* _Brief 1_:
In the article on hydrogen fuel cells below, transcribe the passage from "The one-of-a-kind prototype" up to and including "engine, he said.".
* _Brief 2_:
According to the article on hydrogen fuel cells below, what replaced the prototype truck's original engine, transmission and gas tank?

Top of Exercise passage

Hydrogen Fuel Cells May Help U.S. Military Cut Gas Usage
By Gerry J. Gilmore
American Forces Press Service
WASHINGTON, Mar. 24, 2006 Emerging automotive technology may eventually assist Americans -- and their military -- in reducing their dependence on hydrocarbon-based fuels for transportation needs.
Bill Haris (passenger seat), an engineer with the U.S. Army National Automotive Center, explains the features of the Army's modified Chevrolet Silverado truck during a ride-and-drive event at Golden Gate Field in Berkeley, Calif., Sept. 29, 2005. The public was invited to test drive the hydrogen-fuel-cell vehicle at several locations along the route. Army photo
(Click photo for screen-resolution image);high-resolution image available.
Government agencies such as the Defense and Energy departments are working to adapt new technologies like hydrogen-fuel-cell-powered vehicles that conserve finite, pollution-producing and increasingly expensive fossil fuels.
The Army has been testing a prototype hydrogen-fuel-cell system installed within a conventional truck platform for about a year now, said Bill Haris, a mechanical engineer at the Army's National Automotive Center. The NAC is part of the U.S. Army's Tank Automotive Research Development and Engineering Center at Warren, Mich. The application is geared toward nontactical vehicle usage.
A hydrogen fuel cell is a device that produces electricity, water and hot air, Haris said. Hydrogen coming into the fuel cell, he said, is chemically converted into electricity and steam.
"There is zero pollution," Haris said.
The one-of-a-kind prototype is based on a Chevrolet Silverado, Haris said. The truck's original engine, transmission and gas tank were removed and replaced with two hydrogen fuel cells and two electric motors - one motor drives the front wheels and the other drives the rear wheels.
And "the plumbing and the storage tanks for the hydrogen, as well as the brains to control all the energy flow" are installed, Haris said.
In comparison, a hybrid vehicle uses two types of energy sources to provide motive power, Haris explained. One type of hybrid vehicle now being sold has an electric motor, a large battery used to operate the motor, and a small gasoline engine, he said.
At slower speeds the hybrid's electric motor moves the vehicle, Haris said, while the gasoline engine is employed during faster highway travel or to provide more acceleration. Hybrids are designed to provide better fuel mileage and less pollution than a conventional gasoline-powered internal-combustion-engine vehicle.

Bottom of Exercise passage
Top of Supplied records

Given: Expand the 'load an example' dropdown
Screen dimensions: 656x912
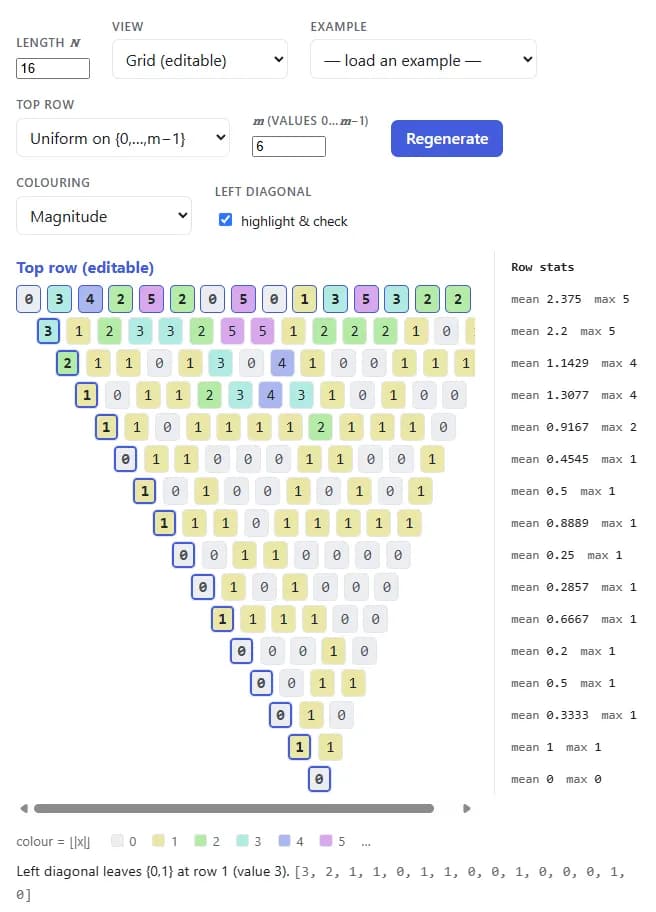Looking at the screenshot, I should (423, 59).
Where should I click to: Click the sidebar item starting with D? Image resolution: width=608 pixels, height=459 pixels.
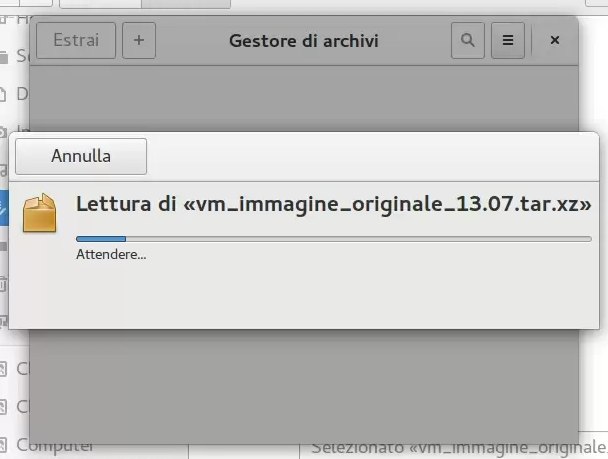[x=19, y=93]
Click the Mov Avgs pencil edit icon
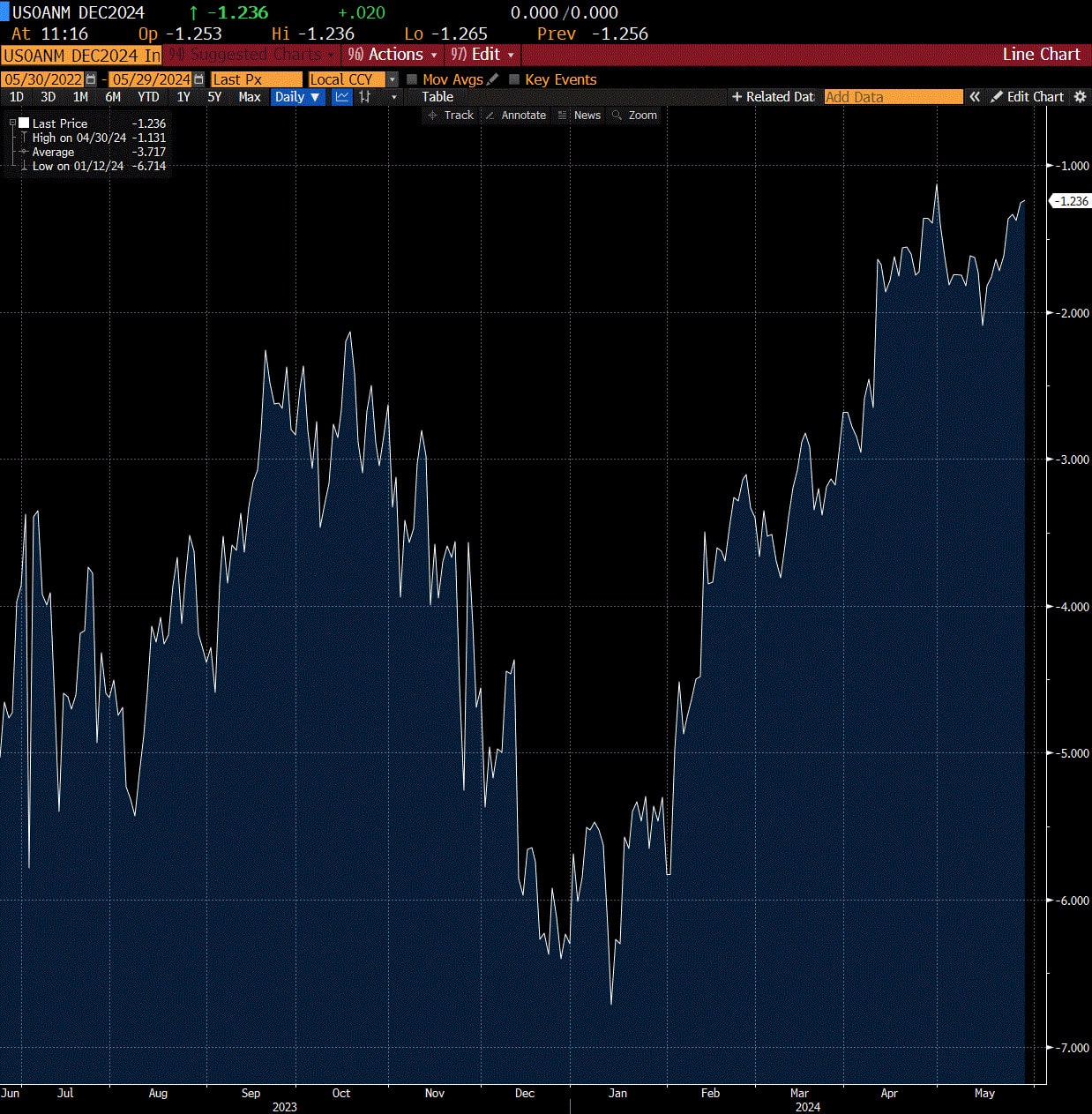The width and height of the screenshot is (1092, 1114). 493,79
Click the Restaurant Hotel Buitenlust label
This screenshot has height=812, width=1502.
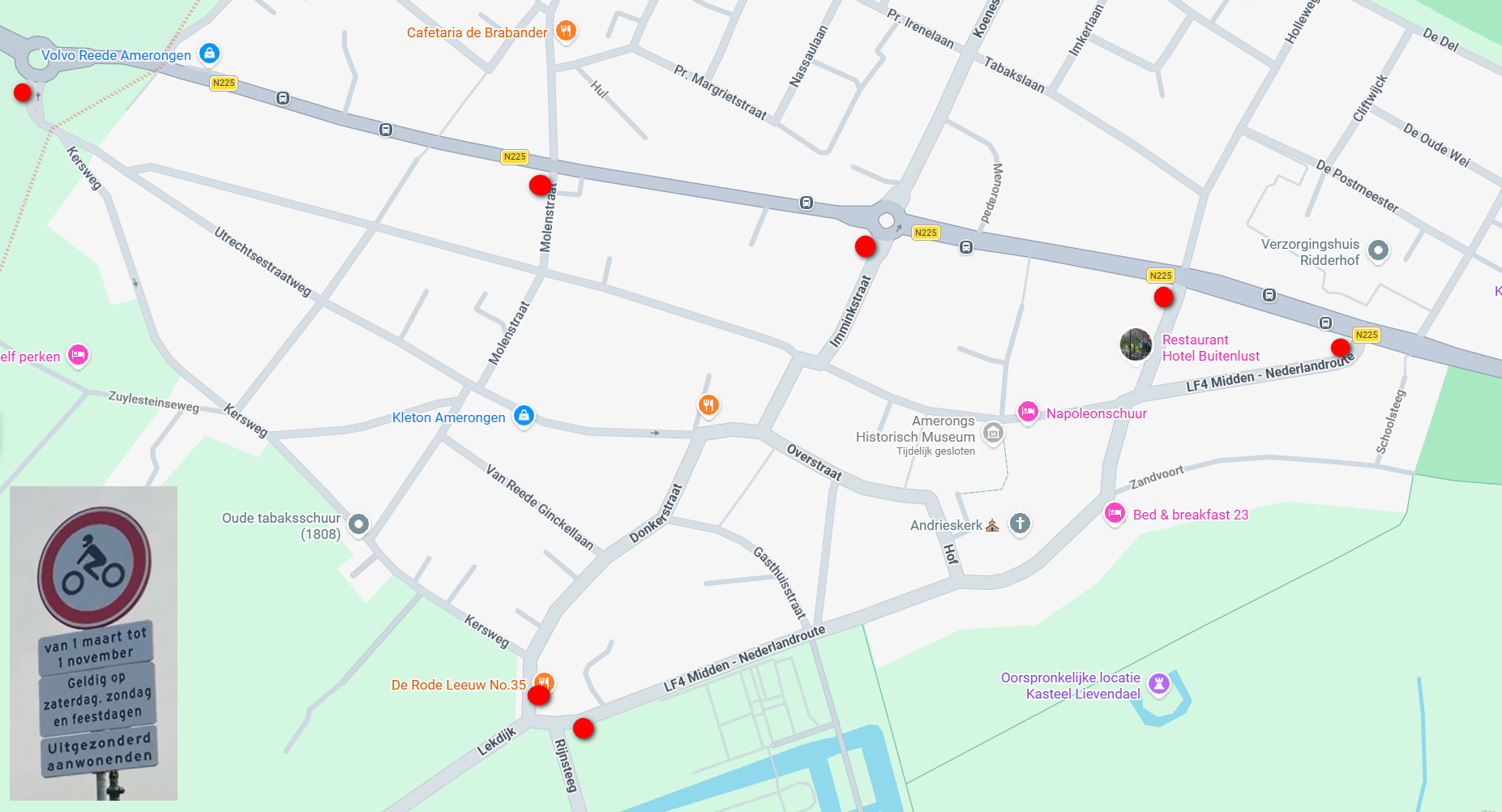point(1211,348)
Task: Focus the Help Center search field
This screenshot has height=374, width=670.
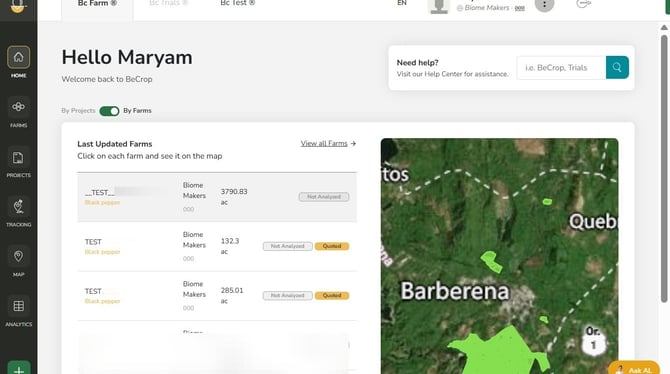Action: pos(561,68)
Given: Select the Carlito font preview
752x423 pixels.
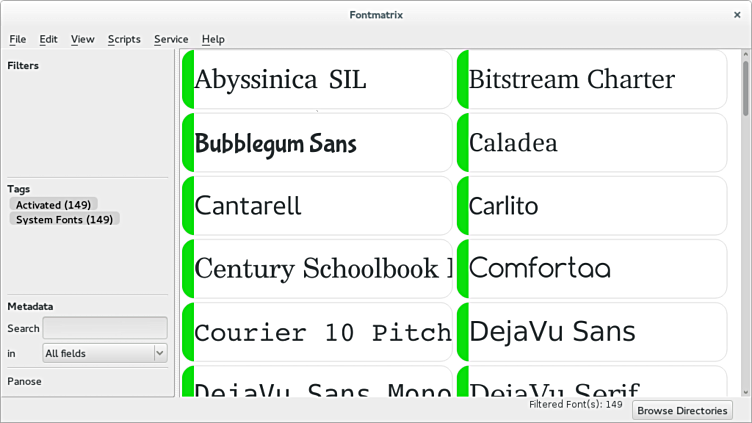Looking at the screenshot, I should tap(595, 206).
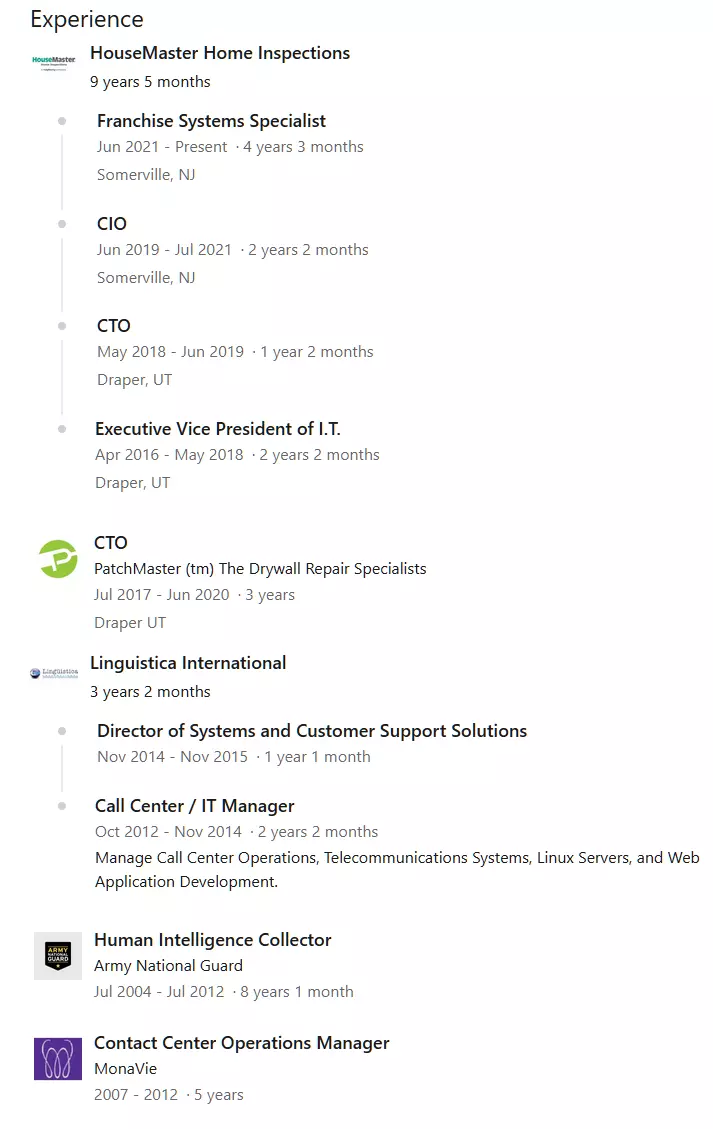Viewport: 713px width, 1129px height.
Task: Click the Executive Vice President of I.T. title
Action: pos(218,429)
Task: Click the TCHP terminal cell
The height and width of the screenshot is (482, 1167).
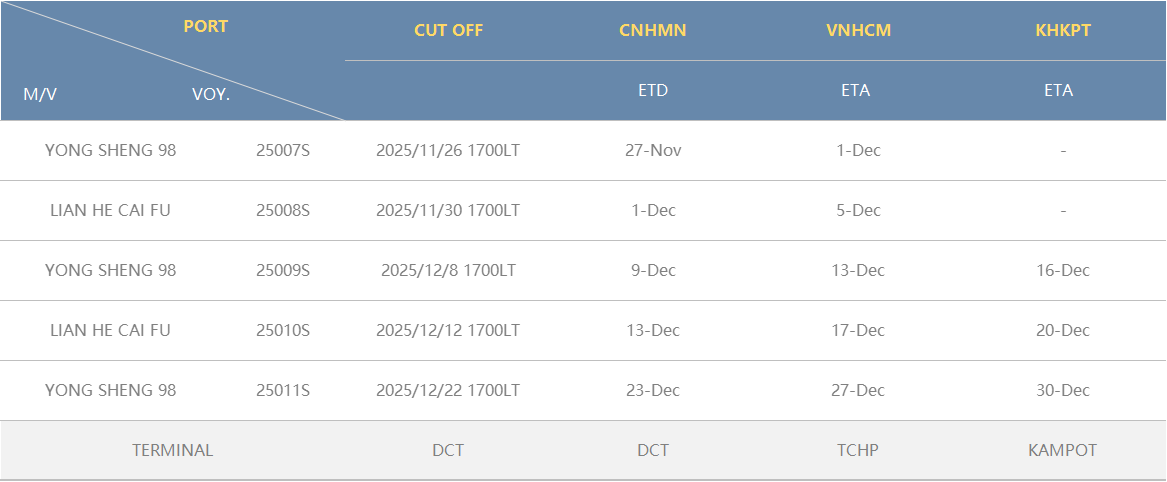Action: coord(857,450)
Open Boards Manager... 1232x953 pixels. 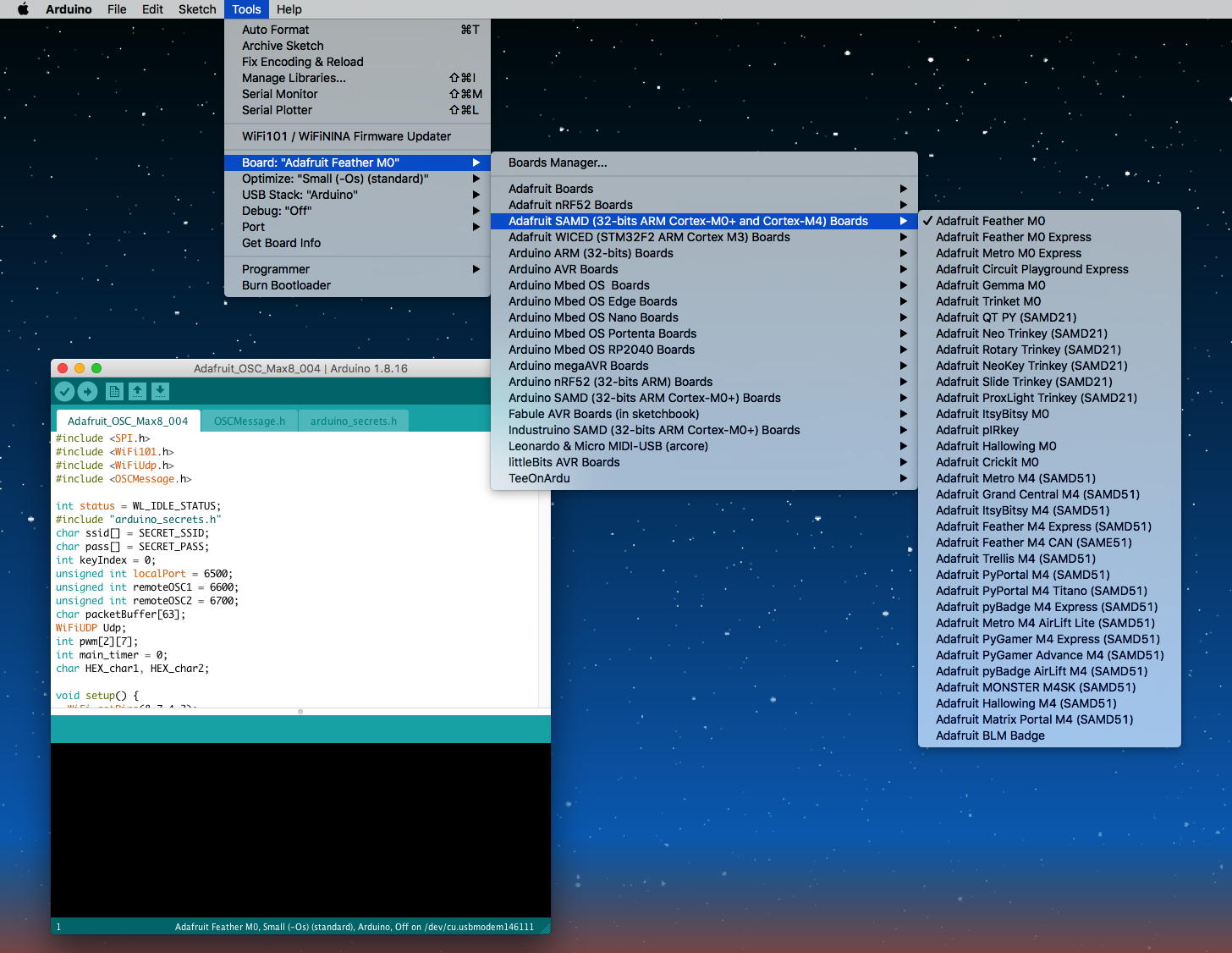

Bottom of Supplied records

* _Answer area 1_:
The one-of-a-kind prototype is based on a Chevrolet Silverado, Haris said. The truck's original engine, transmission and gas tank were removed and replaced with two hydrogen fuel cells and two electric motors - one motor drives the front wheels and the other drives the rear wheels.
And "the plumbing and the storage tanks for the hydrogen, as well as the brains to control all the energy flow" are installed, Haris said.
In comparison, a hybrid vehicle uses two types of energy sources to provide motive power, Haris explained. One type of hybrid vehicle now being sold has an electric motor, a large battery used to operate the motor, and a small gasoline engine, he said.

* _Answer area 2_:
Two hydrogen fuel cells and two electric motors replaced them.